Il est pourtant prouvé que cette façon de procéder, en multipliant les lois, les règles, les interdits, ça ne permet pas d’obtenir les résultats escomptés. Aux États-Unis, là où le crime est le plus sévèrement puni, on y trouve plus d’actes criminels violents qu’ici. Ce qui veut dire que la seule façon de réduire la criminalité, ce n’est pas en réprimant, en punissant ou en condamnant les gens qu’on peut y parvenir, mais bien par l’éducation, l’accompagnement, la réhabilitation et la responsabilisation. Voilà l’attitude des autres chrétiens qui reconnaissent le Christ de l’évangile qui libère au lieu de condamner.
Les premiers sont en prison comme le Baptiste; ils ruminent; ils attendent et se fabriquent un messie qui convient à leurs doctrines : un messie qui fera maison nette et qui s’imposera par sa pureté, sa rigueur et ses vertus.
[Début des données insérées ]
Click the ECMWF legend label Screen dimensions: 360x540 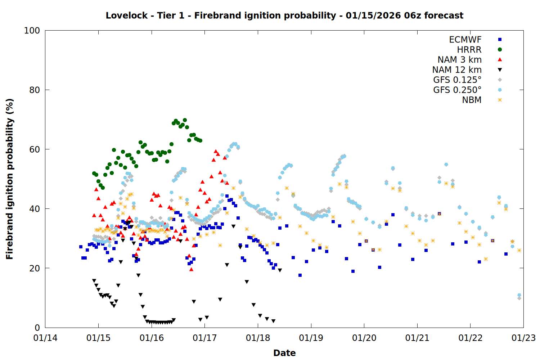point(465,40)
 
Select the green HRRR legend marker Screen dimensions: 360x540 point(500,50)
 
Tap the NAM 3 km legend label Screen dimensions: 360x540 point(459,60)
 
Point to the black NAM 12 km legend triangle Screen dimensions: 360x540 point(500,70)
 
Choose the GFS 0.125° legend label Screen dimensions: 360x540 point(457,80)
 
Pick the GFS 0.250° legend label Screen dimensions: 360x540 point(457,90)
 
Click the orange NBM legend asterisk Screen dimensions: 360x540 point(500,100)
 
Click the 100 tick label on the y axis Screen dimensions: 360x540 point(32,31)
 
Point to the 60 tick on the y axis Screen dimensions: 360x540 point(34,149)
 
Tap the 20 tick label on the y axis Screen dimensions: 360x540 point(34,268)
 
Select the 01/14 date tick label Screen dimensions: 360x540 point(45,338)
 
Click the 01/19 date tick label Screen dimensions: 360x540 point(311,338)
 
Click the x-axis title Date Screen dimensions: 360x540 point(284,353)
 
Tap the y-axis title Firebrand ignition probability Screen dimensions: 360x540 point(9,179)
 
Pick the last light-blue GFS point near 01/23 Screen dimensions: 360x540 point(519,295)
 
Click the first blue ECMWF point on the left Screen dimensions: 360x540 point(81,247)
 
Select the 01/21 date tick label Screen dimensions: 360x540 point(417,338)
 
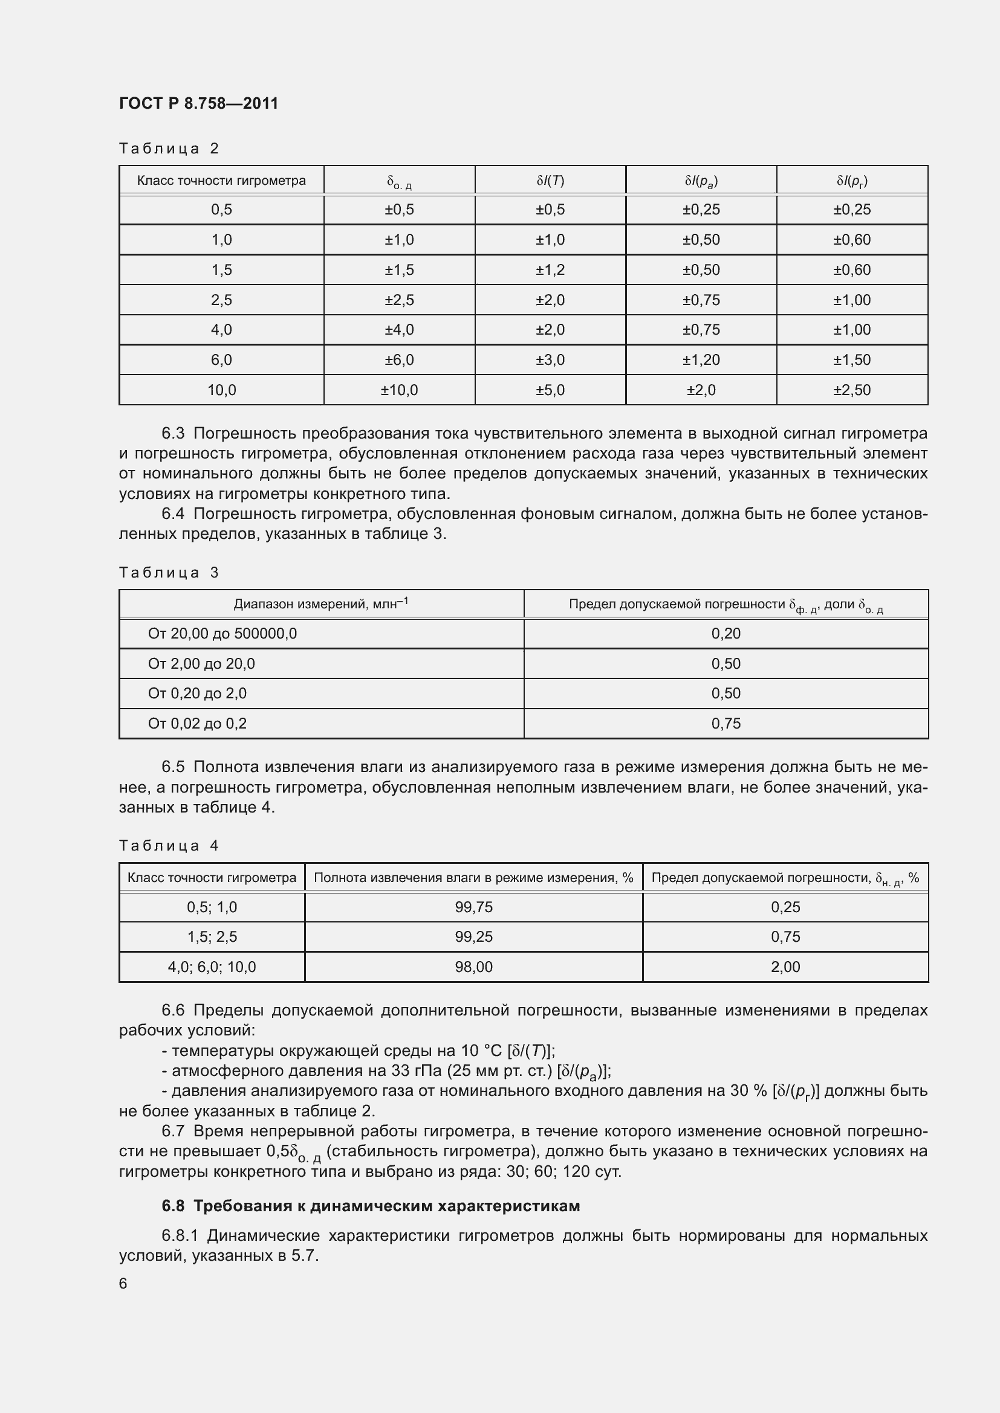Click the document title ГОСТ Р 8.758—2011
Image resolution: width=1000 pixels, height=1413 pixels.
[x=198, y=103]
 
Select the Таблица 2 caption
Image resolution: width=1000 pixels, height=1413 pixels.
[x=169, y=149]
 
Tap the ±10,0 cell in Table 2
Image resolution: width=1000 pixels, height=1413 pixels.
[x=399, y=390]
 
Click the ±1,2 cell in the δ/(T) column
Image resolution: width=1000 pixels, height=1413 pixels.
[x=550, y=269]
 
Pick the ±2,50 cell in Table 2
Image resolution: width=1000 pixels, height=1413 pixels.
[x=852, y=390]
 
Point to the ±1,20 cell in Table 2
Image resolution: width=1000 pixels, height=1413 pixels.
[x=701, y=360]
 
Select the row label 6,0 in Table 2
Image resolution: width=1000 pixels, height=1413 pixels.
[x=222, y=360]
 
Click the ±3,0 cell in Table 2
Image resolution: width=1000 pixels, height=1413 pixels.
[x=550, y=360]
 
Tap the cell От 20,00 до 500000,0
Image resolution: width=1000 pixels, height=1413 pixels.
[x=222, y=633]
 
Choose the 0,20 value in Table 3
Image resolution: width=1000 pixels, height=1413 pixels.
[x=726, y=633]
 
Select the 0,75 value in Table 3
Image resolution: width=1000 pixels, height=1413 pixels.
[x=726, y=724]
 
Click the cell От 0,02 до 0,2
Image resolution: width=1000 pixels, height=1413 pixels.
[x=197, y=724]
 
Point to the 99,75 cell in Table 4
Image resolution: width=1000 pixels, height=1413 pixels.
[x=473, y=907]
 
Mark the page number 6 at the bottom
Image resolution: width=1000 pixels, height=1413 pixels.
[x=123, y=1284]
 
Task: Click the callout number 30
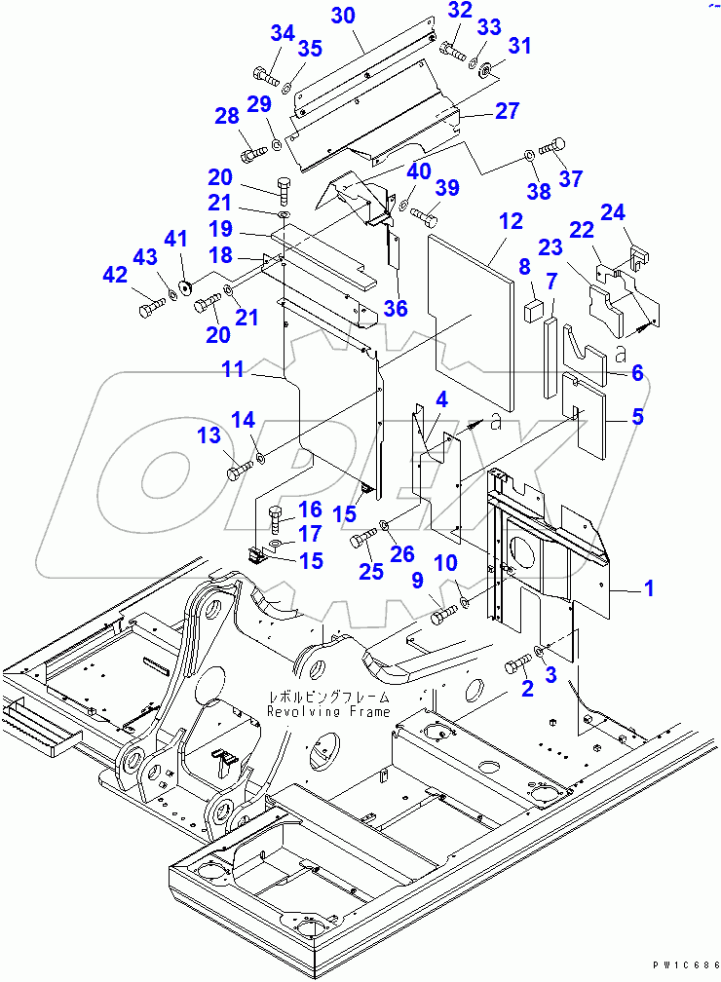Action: pyautogui.click(x=342, y=16)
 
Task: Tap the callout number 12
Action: pyautogui.click(x=511, y=223)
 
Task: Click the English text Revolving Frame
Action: pyautogui.click(x=329, y=711)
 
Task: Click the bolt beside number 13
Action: pyautogui.click(x=239, y=472)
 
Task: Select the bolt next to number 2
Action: pyautogui.click(x=517, y=667)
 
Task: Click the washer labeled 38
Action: pyautogui.click(x=527, y=154)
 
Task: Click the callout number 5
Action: pyautogui.click(x=637, y=417)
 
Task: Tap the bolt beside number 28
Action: pyautogui.click(x=252, y=153)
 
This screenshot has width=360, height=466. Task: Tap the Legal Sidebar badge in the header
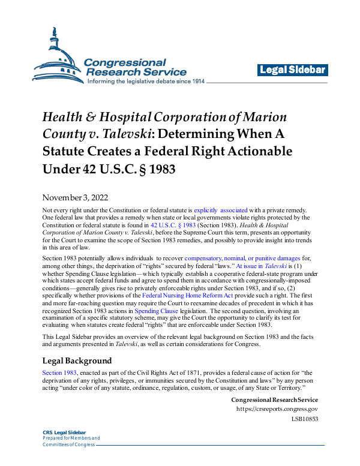(293, 70)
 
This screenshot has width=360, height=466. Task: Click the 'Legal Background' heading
(76, 361)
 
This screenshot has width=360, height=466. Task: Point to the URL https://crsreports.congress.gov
(277, 410)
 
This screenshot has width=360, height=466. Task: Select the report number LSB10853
(304, 419)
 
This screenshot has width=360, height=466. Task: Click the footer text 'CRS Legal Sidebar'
(64, 432)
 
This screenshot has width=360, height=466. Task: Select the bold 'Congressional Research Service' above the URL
(274, 400)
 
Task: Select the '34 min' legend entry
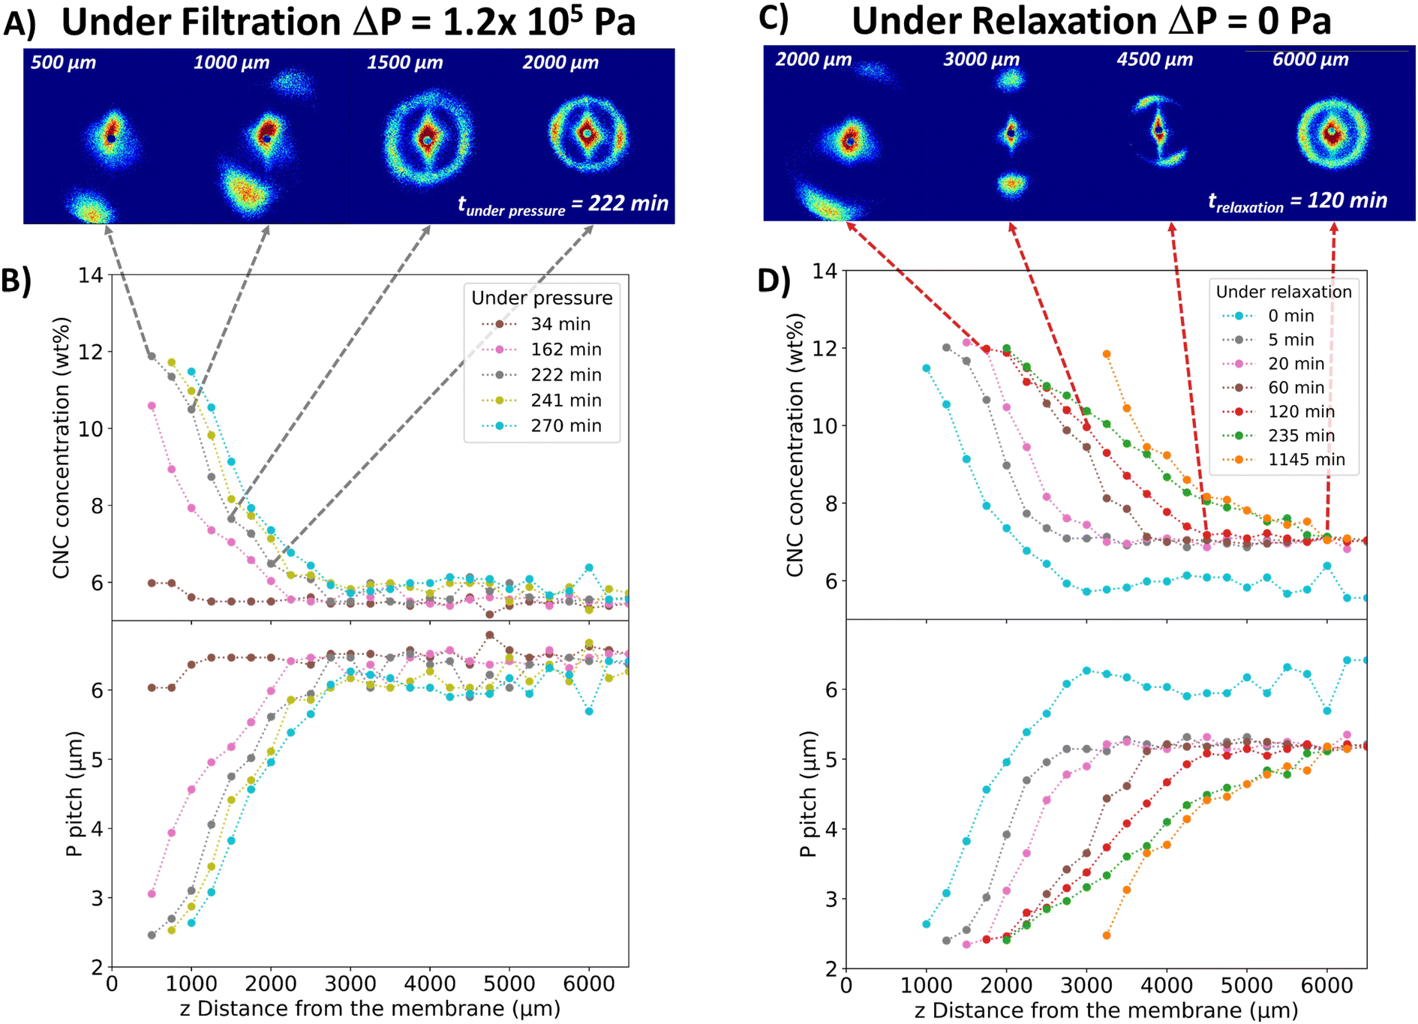click(x=536, y=324)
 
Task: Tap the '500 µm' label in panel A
click(x=64, y=62)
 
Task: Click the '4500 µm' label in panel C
click(x=1155, y=59)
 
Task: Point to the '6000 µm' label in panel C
click(x=1310, y=59)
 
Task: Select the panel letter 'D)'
click(x=774, y=279)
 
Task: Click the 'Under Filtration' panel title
click(x=201, y=22)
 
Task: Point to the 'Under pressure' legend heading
click(x=542, y=298)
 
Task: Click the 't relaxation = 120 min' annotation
click(x=1297, y=201)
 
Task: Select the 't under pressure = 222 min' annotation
click(x=563, y=204)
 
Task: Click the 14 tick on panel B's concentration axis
click(x=91, y=275)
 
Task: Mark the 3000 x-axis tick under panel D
click(x=1086, y=984)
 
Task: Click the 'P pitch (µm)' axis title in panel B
click(x=74, y=794)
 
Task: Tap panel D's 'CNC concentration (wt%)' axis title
click(x=795, y=445)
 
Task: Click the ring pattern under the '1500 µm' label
click(x=428, y=138)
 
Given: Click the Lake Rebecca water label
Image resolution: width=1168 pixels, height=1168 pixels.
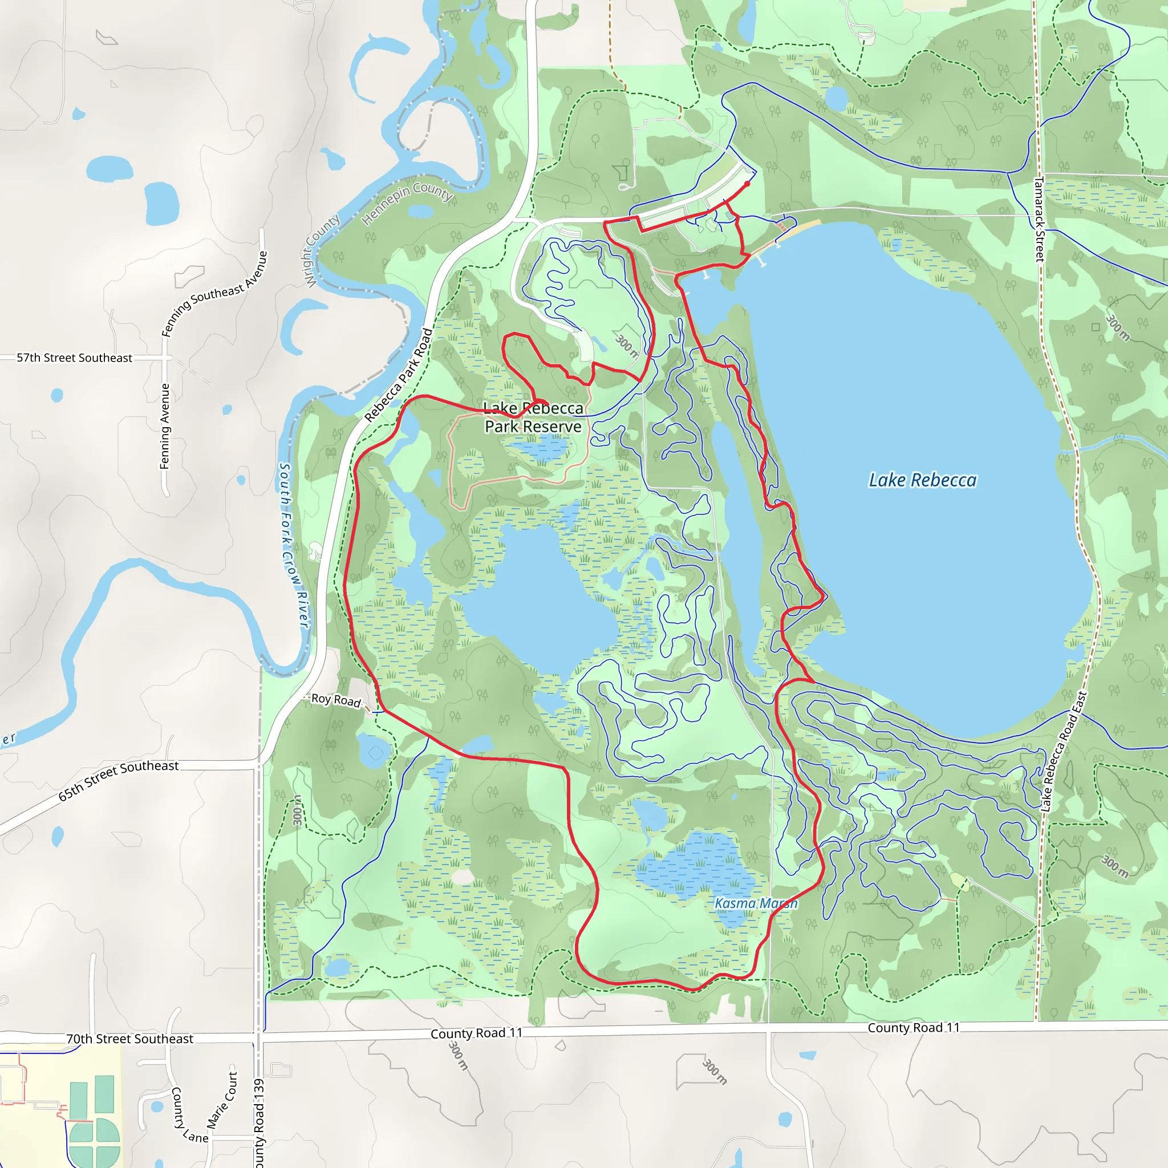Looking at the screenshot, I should pos(922,480).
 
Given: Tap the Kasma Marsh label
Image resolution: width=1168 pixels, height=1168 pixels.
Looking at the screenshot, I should pos(756,903).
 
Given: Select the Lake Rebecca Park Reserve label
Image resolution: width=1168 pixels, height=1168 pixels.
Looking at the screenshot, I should pos(533,417).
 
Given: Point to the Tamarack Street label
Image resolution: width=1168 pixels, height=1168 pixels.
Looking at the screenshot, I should pos(1039,218).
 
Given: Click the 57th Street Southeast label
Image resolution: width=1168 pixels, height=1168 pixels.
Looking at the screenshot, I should pos(74,358).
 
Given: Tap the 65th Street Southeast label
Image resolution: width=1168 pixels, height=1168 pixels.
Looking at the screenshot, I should pos(119,781).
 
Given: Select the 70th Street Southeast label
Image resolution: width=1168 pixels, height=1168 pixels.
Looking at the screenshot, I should pos(129,1039).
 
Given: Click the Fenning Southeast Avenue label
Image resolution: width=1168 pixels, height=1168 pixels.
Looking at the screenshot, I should pos(214,293).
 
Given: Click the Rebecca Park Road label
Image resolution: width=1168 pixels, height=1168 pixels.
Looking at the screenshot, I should pos(399,375).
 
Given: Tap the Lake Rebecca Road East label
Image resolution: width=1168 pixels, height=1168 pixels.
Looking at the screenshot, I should pos(1064,752).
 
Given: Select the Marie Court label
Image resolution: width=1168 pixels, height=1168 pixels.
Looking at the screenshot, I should pos(222,1100).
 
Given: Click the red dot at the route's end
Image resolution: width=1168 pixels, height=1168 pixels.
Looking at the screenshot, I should pos(747,184).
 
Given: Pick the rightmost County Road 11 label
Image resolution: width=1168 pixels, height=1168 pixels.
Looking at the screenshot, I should pos(914,1028).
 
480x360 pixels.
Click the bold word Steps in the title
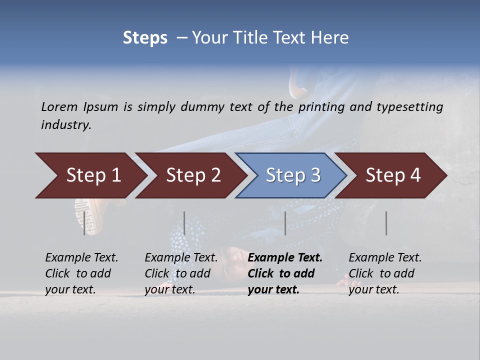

Et pourtant les autres le voient à l’œuvre dans ces jeunes délinquants, dans ces blessés de la vie, dans ces exclus, dans ces petits de l’évangile.
En terminant, le théologien Gérard Bessière écrit : « Ici surgit une question aiguë : n’a-t-on pas mis Jésus en prison derrière les murs de nos doctrines, de nos préceptes, de nos rites? Ne l’avons-nous pas souvent défiguré depuis des siècles en le mettant au service de nos intérêts de toutes sortes? Il faut libérer Jésus pour qu’il nous libère. Il faut attendre celui qui est au milieu de nous et que nous ne connaissons pas encore ». Ce messie nous invite à une liberté responsable. Que ce temps de l’Avent nous le fasse réaliser.